There is no air, there is no air. My lungs will explode any moment now with the weight. Where is Rich who was watching me so closely? Where is Mr Huang? Where is the girl who warned us about ‘ten minutes till closing’?
Ten minutes is long enough for someone to rob you of every chance of the life you’ve always dreamed of. It was long enough, all those years ago, for me to get between my tearful, drunken fourteen-year-old sister and her out-of-his-head boyfriend when I found them fighting that night. They were arguing outside the nightclub along Strood Esplanade, him brandishing that knife that he ‘never meant to use’. He backed us both right to the edge of the water, slicing the air with that blade. He backed us up so tight against the wall that in the end there was nothing for it but for me to turn to her and scream at her to make her own escape…
And now – did I just pass out? I’m lying here on the wet poolside leaning over onto one side coughing up pool water and Rich is sitting there dripping beside me, rubbing my hands. Did he just pull me out of that pool? I have no recollection of that.
‘How could I sink in this amount of water?’ I cough. ‘I could reach the bottom with my feet for God’s sake! What am I made of, lead?’
‘Your heart is heavy,’ Mr Huang murmurs.
‘She jumped, Mr Huang.’ I look at him intently, wanting him to understand. ‘My sister jumped down into the river and she swam away. Because she could, don’t you see?’ I was the one who stayed behind to deal with the blows dealt out in frustration and anger that had been meant for her.
‘Her boyfriend stabbed me instead of her. I stood between them and let her get away and that’s when he stabbed me – here…’ I point to all the old wounds that Mr Huang once spent months trying to help me heal.
‘Are you saying that lad who attacked you soon after we started going out – that was Scarlett’s
boyfriend?’
Understanding is dawning slowly on Richard’s pale face. ‘You were out picking her up?’

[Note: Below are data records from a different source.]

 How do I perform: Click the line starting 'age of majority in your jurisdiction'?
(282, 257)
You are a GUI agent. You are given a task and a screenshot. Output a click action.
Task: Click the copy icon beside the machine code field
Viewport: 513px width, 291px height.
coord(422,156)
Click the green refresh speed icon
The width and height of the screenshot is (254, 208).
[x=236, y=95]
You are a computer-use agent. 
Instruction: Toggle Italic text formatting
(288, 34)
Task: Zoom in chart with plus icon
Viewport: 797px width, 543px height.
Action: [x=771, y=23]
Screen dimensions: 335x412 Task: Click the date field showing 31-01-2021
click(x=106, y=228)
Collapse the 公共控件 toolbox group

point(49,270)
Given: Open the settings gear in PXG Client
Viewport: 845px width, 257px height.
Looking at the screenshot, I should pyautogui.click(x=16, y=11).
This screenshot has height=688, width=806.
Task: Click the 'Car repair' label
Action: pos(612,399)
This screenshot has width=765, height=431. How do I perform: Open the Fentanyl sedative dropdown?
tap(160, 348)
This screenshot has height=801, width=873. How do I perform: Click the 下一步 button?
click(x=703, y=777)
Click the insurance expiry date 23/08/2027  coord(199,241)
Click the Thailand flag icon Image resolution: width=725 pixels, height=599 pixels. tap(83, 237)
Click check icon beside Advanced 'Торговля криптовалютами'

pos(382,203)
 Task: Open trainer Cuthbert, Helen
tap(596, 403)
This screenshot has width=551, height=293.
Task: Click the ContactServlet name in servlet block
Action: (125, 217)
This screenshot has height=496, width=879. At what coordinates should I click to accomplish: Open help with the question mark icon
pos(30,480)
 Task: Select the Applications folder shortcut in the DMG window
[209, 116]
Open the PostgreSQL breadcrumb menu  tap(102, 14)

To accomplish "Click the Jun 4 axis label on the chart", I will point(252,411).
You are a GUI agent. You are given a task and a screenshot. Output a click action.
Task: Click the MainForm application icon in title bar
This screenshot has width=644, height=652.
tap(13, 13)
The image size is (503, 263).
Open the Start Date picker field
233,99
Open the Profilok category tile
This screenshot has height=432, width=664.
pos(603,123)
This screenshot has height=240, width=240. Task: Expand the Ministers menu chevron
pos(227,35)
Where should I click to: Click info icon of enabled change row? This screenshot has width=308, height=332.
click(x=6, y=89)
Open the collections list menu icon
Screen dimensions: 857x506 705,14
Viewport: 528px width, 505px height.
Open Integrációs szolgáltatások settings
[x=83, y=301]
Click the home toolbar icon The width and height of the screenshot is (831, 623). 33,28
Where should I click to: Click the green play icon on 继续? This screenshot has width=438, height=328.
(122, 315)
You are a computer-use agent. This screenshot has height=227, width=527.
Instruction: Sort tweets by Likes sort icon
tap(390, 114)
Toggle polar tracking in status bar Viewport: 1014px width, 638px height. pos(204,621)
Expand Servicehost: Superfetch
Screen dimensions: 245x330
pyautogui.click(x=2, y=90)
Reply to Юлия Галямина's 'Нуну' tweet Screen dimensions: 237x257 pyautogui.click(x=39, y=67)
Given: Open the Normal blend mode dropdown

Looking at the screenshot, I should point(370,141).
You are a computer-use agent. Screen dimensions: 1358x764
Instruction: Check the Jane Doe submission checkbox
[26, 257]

I’ve never told him. We’d only just started dating when it happened. He became a regular visitor at the hospital when I was
first admitted, it made us all the closer, but I hadn’t wanted to tell him the full story.
‘I never told you at the time because…how would it have looked, what kind of family would you have thought you were getting involved with?’ I put in now. ‘Then afterwards, there never seemed any point in dragging it all up again.’
‘So that’s why it had to be her,’ he marvels now. ‘Did
he
know who you were when he attacked you?’
‘Aaron only knew I was getting in his way. Who I was didn’t matter at that moment.’
‘You sacrificed yourself,’ Mr Huang puts in now. ‘Because you love her.’
Rich and Mr Huang help me to my feet now.
‘I
loved
her,’ I correct him. Past tense. ‘More than all the world, I did. That’s why I went out looking for her that night when she didn’t come home. There wasn’t anyone else to do it, was there?’
‘So long?’ Mr Huang looks sad. ‘A heavy burden to carry, yes? This is why you sink. It is clear now, ha. And sister?’ He shuffles alongside me, looking perplexed. ‘Same sister she carry your baby for you, yes?’
He understands now, I can see it in his eyes: why I needed her to be the one who would put it all right for me. He glances at Rich and I know he’s remembering what I told him.
‘She has betrayed me, Mr Huang. In the worst possible way that she could. All I feel for her now is…’I’m suddenly shivering, but whether through shock or cold or anger I cannot tell. ‘Hatred, to tell you the truth. I hate her, Mr Huang. I hate her because she made me lose my fertility. I hate her because she tried to steal away my husband.’ I glance at Rich and I can’t help but see he looks remorseful. ‘And I hate her because for all I know she’s still carrying our child and I will never, ever get to see it. Are those good enough reasons for a person to feel that way?’ I catch the sudden look that passes between him and Rich.
The lifeguard has long since departed to gather a load of forms that she feels I need to fill in.